* STUDY MATERIAL:
====================
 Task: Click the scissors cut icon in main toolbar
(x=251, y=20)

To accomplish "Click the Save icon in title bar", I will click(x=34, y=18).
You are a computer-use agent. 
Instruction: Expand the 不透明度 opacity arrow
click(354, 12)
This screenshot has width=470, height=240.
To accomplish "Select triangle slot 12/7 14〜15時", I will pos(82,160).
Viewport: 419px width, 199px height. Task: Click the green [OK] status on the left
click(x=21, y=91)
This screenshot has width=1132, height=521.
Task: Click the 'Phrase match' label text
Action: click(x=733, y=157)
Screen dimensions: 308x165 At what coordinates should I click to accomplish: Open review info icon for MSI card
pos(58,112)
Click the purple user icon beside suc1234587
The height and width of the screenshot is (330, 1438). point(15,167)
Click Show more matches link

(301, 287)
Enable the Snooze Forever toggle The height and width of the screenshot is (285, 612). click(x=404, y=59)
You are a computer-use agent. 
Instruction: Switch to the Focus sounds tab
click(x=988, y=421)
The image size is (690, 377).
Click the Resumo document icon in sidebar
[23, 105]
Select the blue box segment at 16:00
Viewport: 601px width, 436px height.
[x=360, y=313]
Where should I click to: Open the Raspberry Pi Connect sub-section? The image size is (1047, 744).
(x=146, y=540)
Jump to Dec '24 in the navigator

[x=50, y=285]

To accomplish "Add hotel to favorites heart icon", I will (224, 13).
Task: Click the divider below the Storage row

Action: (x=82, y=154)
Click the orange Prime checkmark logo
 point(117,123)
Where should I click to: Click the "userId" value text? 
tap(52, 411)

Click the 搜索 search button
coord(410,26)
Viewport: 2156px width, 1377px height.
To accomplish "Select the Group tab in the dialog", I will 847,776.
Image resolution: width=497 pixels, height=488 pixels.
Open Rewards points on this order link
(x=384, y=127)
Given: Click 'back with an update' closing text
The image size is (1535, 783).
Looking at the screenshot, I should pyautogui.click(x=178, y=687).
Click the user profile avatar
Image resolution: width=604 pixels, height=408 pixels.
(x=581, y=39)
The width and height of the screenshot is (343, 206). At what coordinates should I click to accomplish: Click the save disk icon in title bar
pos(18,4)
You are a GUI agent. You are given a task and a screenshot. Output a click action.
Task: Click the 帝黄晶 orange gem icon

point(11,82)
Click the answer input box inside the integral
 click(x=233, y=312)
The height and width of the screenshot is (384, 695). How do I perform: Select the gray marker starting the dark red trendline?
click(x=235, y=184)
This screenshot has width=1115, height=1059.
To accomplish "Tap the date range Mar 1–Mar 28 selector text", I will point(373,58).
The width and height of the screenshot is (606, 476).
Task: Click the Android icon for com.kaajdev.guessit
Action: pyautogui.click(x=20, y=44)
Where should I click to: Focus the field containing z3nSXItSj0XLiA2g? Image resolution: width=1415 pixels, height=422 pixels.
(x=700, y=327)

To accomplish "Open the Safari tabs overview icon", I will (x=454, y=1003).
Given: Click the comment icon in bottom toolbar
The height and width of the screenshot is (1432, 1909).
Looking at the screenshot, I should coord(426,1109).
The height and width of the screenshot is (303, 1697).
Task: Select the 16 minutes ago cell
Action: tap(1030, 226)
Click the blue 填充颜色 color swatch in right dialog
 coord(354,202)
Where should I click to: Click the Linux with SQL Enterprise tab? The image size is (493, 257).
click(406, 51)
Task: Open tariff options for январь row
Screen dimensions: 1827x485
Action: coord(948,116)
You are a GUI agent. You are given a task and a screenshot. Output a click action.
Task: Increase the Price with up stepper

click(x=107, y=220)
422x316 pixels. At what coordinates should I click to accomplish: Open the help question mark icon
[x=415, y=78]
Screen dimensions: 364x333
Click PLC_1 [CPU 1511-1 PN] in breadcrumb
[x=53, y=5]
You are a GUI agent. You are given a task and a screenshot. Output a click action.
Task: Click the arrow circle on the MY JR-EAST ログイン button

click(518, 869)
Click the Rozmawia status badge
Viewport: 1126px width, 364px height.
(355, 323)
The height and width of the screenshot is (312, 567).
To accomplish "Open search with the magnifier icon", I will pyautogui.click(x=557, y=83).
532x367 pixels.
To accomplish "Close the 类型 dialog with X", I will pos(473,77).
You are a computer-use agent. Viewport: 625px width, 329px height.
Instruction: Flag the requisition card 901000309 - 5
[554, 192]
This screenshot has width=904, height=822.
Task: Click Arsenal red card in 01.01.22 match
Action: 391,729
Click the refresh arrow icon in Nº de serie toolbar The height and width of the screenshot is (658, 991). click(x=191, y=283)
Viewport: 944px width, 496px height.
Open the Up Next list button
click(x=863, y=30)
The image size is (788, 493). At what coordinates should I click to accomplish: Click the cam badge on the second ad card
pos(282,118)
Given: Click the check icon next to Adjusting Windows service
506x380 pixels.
====================
* WHAT IS NEEDED:
Exactly as they stand, set down the lines from the top of the data through the line with "The image size is (690, 377).".

* TASK RESPONSE:
 Task: Click the scissors cut icon in main toolbar
(x=251, y=20)

To accomplish "Click the Save icon in title bar", I will click(x=34, y=18).
You are a computer-use agent. 
Instruction: Expand the 不透明度 opacity arrow
click(354, 12)
This screenshot has width=470, height=240.
To accomplish "Select triangle slot 12/7 14〜15時", I will pos(82,160).
Viewport: 419px width, 199px height. Task: Click the green [OK] status on the left
click(x=21, y=91)
This screenshot has width=1132, height=521.
Task: Click the 'Phrase match' label text
Action: click(x=733, y=157)
Screen dimensions: 308x165 At what coordinates should I click to accomplish: Open review info icon for MSI card
pos(58,112)
Click the purple user icon beside suc1234587
The height and width of the screenshot is (330, 1438). point(15,167)
Click Show more matches link

(301, 287)
Enable the Snooze Forever toggle The height and width of the screenshot is (285, 612). click(x=404, y=59)
You are a computer-use agent. 
Instruction: Switch to the Focus sounds tab
click(x=988, y=421)
The image size is (690, 377).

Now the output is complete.